EXTRACT –
★ ★ ★ ★ ★
Today I’m thinking about language – English, Spanish, Chuukese and more – and multilingualism. Around 25% of children in our Reach Out and Read KC catchment area are growing up in homes where English is NOT the first language! In the United States, the three most commonly spoken languages are English, Spanish, and to my surprise, French – though in Kansas and Missouri the third most commonly spoken language is…Mandarin.
For our young patients who are English language learners, we recommend that within their household, they are encouraged to speak the primary language of that household. Maintenance of the “home” language is important. Development of strong skills in the home language helps to build English language skills. It is important for them to be grounded in the primary language to learn grammar structure and rich vocabulary. Children will be immersed in English in so many other ways, and will quickly learn a second, third or fourth language. Caregivers often feel that it is so critical for their children to learn English ASAP, that they are reluctant to be speaking their own primary language – this actually may impair a child’s learning if they are exposed to grammatically incorrect English at home.
For those reading this who speak more than one language, I suspect you know that it’s a gift! Bilingual/multilingual speakers are shown to have more nimble brains, higher paying jobs, later onset of dementia and more…in addition to being able to communicate with folks who are not yet comfortable in English. Help your children learn a second or third language! This expands their world view, their opportunities for travel, admission to top tier colleges and access to higher paying jobs.
“… it is only in America where the idea that one might speak in just one language has any traction. In many countries, second and third languages are taught as a matter of course. It provides students with an understanding that we live in a global community in which one must come to understand other languages, history, and cultures.”
Stan Beiner, educator/researcher 2012
See this website for resources about raising bilingual children http://www.asha.org/public/speech/development/The-Advantages-of-Being-Bilingual/ American Speech-Language Hearing Association
Thanks to our amazing donors, ROR-KC has a wonderful collection of bilingual books in 26 different languages! This way, caregivers can share the book in the language of origin, while at the same time, parents are supported in their own English language learning with the text. Thank you all for your continued support that allows us to purchase these books.
★ ★ ★ ★ ★
[Dataset entries]

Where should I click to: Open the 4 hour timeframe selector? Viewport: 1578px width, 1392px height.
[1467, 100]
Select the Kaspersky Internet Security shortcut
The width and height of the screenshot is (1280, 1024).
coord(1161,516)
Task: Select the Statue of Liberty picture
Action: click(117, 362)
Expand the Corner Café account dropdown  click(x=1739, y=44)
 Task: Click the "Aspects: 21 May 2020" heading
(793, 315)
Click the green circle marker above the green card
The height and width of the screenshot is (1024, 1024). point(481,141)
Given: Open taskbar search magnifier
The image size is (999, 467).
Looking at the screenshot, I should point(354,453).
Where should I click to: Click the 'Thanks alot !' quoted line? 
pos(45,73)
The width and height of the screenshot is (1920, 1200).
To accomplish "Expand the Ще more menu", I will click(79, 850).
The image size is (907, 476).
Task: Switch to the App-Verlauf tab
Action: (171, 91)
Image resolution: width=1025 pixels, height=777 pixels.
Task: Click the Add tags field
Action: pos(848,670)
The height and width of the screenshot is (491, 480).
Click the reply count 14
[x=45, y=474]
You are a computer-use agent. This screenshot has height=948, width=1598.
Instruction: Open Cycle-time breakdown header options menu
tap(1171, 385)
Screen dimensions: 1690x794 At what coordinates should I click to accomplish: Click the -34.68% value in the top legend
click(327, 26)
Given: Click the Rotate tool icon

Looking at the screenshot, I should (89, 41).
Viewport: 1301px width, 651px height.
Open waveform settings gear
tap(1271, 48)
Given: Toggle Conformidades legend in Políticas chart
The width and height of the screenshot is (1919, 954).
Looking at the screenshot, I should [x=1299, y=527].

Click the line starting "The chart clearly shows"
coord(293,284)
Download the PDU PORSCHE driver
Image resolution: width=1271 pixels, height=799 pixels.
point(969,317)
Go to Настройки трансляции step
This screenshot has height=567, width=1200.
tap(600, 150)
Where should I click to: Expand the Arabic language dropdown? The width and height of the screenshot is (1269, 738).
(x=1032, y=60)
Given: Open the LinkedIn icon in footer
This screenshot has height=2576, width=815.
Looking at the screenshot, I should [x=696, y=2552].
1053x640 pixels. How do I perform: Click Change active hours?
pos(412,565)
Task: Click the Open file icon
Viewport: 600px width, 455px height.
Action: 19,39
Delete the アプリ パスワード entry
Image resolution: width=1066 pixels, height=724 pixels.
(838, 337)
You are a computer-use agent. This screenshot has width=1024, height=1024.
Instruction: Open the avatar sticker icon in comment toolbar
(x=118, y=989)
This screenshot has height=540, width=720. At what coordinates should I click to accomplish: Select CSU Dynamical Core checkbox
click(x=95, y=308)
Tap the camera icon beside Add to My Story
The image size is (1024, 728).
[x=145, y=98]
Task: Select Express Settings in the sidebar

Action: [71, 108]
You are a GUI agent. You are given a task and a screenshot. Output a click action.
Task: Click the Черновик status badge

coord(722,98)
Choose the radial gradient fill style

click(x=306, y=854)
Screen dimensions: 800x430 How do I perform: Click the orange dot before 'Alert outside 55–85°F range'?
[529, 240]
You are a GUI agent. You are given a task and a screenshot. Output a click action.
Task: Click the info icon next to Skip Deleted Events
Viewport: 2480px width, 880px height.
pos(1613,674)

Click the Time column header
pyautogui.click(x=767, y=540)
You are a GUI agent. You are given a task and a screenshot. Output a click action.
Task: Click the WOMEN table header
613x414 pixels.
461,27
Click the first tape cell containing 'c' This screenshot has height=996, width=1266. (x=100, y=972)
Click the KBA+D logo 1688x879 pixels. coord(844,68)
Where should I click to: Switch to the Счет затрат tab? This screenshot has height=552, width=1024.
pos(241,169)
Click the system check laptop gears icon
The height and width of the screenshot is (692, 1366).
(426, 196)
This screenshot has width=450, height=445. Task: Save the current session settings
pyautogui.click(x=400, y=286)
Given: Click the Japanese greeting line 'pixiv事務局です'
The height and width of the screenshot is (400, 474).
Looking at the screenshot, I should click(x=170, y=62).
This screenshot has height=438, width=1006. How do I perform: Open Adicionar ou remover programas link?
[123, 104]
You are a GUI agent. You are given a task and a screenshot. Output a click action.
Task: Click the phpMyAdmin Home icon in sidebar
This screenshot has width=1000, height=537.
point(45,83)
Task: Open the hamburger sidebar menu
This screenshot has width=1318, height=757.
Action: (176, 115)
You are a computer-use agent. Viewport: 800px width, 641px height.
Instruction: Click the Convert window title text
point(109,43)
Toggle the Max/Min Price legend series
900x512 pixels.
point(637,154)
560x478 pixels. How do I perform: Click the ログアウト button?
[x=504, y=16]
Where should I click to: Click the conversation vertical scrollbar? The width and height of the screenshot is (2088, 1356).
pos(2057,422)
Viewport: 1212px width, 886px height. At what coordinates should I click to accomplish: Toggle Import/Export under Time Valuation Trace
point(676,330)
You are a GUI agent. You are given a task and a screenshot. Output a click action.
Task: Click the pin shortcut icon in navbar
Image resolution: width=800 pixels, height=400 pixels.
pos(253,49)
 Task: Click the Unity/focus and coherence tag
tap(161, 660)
★ ★ ★ ★ ★
ASSIGNMENT –
Please answer from the text on multilingualism: what is the third most commonly spoken language in Kansas and Missouri?

WRITTEN ANSWER –
Mandarin.